◆ **Data records**:
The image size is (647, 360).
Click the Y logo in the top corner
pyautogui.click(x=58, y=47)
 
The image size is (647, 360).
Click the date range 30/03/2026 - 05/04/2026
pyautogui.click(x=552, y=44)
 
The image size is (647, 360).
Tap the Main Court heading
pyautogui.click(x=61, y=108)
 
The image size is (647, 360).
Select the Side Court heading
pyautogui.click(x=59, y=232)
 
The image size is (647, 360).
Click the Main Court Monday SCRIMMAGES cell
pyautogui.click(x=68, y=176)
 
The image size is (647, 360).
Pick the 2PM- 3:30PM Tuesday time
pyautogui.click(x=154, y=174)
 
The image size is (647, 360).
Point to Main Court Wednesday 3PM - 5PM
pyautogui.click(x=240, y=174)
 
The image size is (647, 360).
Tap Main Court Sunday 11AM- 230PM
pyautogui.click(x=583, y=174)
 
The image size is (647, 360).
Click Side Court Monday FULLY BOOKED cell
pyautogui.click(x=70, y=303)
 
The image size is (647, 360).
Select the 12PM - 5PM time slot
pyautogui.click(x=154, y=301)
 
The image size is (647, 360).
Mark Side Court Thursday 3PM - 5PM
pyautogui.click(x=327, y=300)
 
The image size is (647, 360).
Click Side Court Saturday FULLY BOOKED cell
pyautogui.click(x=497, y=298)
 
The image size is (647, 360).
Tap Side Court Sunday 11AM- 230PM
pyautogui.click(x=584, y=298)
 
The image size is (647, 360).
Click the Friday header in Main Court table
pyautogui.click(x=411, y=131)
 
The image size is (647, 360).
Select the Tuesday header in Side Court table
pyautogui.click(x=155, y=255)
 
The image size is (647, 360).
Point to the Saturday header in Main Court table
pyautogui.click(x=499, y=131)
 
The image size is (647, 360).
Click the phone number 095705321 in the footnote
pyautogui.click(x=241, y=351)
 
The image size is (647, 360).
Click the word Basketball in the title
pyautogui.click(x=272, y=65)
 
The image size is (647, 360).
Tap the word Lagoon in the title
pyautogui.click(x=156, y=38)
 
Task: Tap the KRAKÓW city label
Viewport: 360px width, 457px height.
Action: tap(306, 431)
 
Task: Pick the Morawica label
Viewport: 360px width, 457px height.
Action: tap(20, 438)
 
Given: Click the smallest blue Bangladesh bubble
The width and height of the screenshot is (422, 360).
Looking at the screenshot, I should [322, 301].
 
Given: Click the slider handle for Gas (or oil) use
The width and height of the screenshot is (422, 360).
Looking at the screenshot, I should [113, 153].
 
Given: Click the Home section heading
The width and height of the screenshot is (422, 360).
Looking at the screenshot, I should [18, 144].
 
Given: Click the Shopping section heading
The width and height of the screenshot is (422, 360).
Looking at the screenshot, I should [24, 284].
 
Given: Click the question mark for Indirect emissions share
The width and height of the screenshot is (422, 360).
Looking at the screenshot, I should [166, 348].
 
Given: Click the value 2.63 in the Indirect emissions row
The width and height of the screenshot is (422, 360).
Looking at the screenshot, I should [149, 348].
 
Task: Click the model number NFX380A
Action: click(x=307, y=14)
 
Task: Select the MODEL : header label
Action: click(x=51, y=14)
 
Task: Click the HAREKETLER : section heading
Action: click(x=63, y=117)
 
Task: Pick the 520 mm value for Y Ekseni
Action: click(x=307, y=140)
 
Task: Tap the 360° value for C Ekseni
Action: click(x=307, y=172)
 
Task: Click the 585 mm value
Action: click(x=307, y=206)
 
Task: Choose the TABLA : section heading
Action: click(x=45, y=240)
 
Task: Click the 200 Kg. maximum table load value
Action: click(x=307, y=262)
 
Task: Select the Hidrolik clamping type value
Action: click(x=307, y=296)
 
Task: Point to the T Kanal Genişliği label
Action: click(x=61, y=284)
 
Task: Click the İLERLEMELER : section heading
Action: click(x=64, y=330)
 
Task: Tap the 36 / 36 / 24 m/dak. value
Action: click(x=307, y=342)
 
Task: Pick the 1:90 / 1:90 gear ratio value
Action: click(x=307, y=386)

◆ **Work to complete**:
Please reproduce every one of the records above word for word, keeping each line unchanged.

◆ **Exercise solution**:
The image size is (647, 360).
Click the Y logo in the top corner
pyautogui.click(x=58, y=47)
 
The image size is (647, 360).
Click the date range 30/03/2026 - 05/04/2026
pyautogui.click(x=552, y=44)
 
The image size is (647, 360).
Tap the Main Court heading
pyautogui.click(x=61, y=108)
 
The image size is (647, 360).
Select the Side Court heading
pyautogui.click(x=59, y=232)
 
The image size is (647, 360).
Click the Main Court Monday SCRIMMAGES cell
pyautogui.click(x=68, y=176)
 
The image size is (647, 360).
Pick the 2PM- 3:30PM Tuesday time
pyautogui.click(x=154, y=174)
 
The image size is (647, 360).
Point to Main Court Wednesday 3PM - 5PM
pyautogui.click(x=240, y=174)
 
The image size is (647, 360).
Tap Main Court Sunday 11AM- 230PM
pyautogui.click(x=583, y=174)
 
The image size is (647, 360).
Click Side Court Monday FULLY BOOKED cell
pyautogui.click(x=70, y=303)
 
The image size is (647, 360).
Select the 12PM - 5PM time slot
pyautogui.click(x=154, y=301)
 
The image size is (647, 360).
Mark Side Court Thursday 3PM - 5PM
pyautogui.click(x=327, y=300)
 
The image size is (647, 360).
Click Side Court Saturday FULLY BOOKED cell
pyautogui.click(x=497, y=298)
 
The image size is (647, 360).
Tap Side Court Sunday 11AM- 230PM
pyautogui.click(x=584, y=298)
 
The image size is (647, 360).
Click the Friday header in Main Court table
pyautogui.click(x=411, y=131)
 
The image size is (647, 360).
Select the Tuesday header in Side Court table
pyautogui.click(x=155, y=255)
 
The image size is (647, 360).
Point to the Saturday header in Main Court table
pyautogui.click(x=499, y=131)
 
The image size is (647, 360).
Click the phone number 095705321 in the footnote
pyautogui.click(x=241, y=351)
 
The image size is (647, 360).
Click the word Basketball in the title
pyautogui.click(x=272, y=65)
 
The image size is (647, 360).
Tap the word Lagoon in the title
pyautogui.click(x=156, y=38)
 
Task: Tap the KRAKÓW city label
Viewport: 360px width, 457px height.
Action: tap(306, 431)
 
Task: Pick the Morawica label
Viewport: 360px width, 457px height.
Action: tap(20, 438)
 
Given: Click the smallest blue Bangladesh bubble
The width and height of the screenshot is (422, 360).
Looking at the screenshot, I should [322, 301].
 
Given: Click the slider handle for Gas (or oil) use
The width and height of the screenshot is (422, 360).
Looking at the screenshot, I should [113, 153].
 
Given: Click the Home section heading
The width and height of the screenshot is (422, 360).
Looking at the screenshot, I should [18, 144].
 
Given: Click the Shopping section heading
The width and height of the screenshot is (422, 360).
Looking at the screenshot, I should [24, 284].
 
Given: Click the question mark for Indirect emissions share
The width and height of the screenshot is (422, 360).
Looking at the screenshot, I should [166, 348].
 
Given: Click the value 2.63 in the Indirect emissions row
The width and height of the screenshot is (422, 360).
Looking at the screenshot, I should [149, 348].
 
Task: Click the model number NFX380A
Action: click(x=307, y=14)
 
Task: Select the MODEL : header label
Action: click(x=51, y=14)
 
Task: Click the HAREKETLER : section heading
Action: click(x=63, y=117)
 
Task: Pick the 520 mm value for Y Ekseni
Action: click(x=307, y=140)
 
Task: Tap the 360° value for C Ekseni
Action: click(x=307, y=172)
 
Task: Click the 585 mm value
Action: click(x=307, y=206)
 
Task: Choose the TABLA : section heading
Action: click(x=45, y=240)
 
Task: Click the 200 Kg. maximum table load value
Action: click(x=307, y=262)
 
Task: Select the Hidrolik clamping type value
Action: click(x=307, y=296)
 
Task: Point to the T Kanal Genişliği label
Action: click(x=61, y=284)
 
Task: Click the İLERLEMELER : section heading
Action: click(x=64, y=330)
 
Task: Tap the 36 / 36 / 24 m/dak. value
Action: click(x=307, y=342)
 
Task: Pick the 1:90 / 1:90 gear ratio value
Action: click(x=307, y=386)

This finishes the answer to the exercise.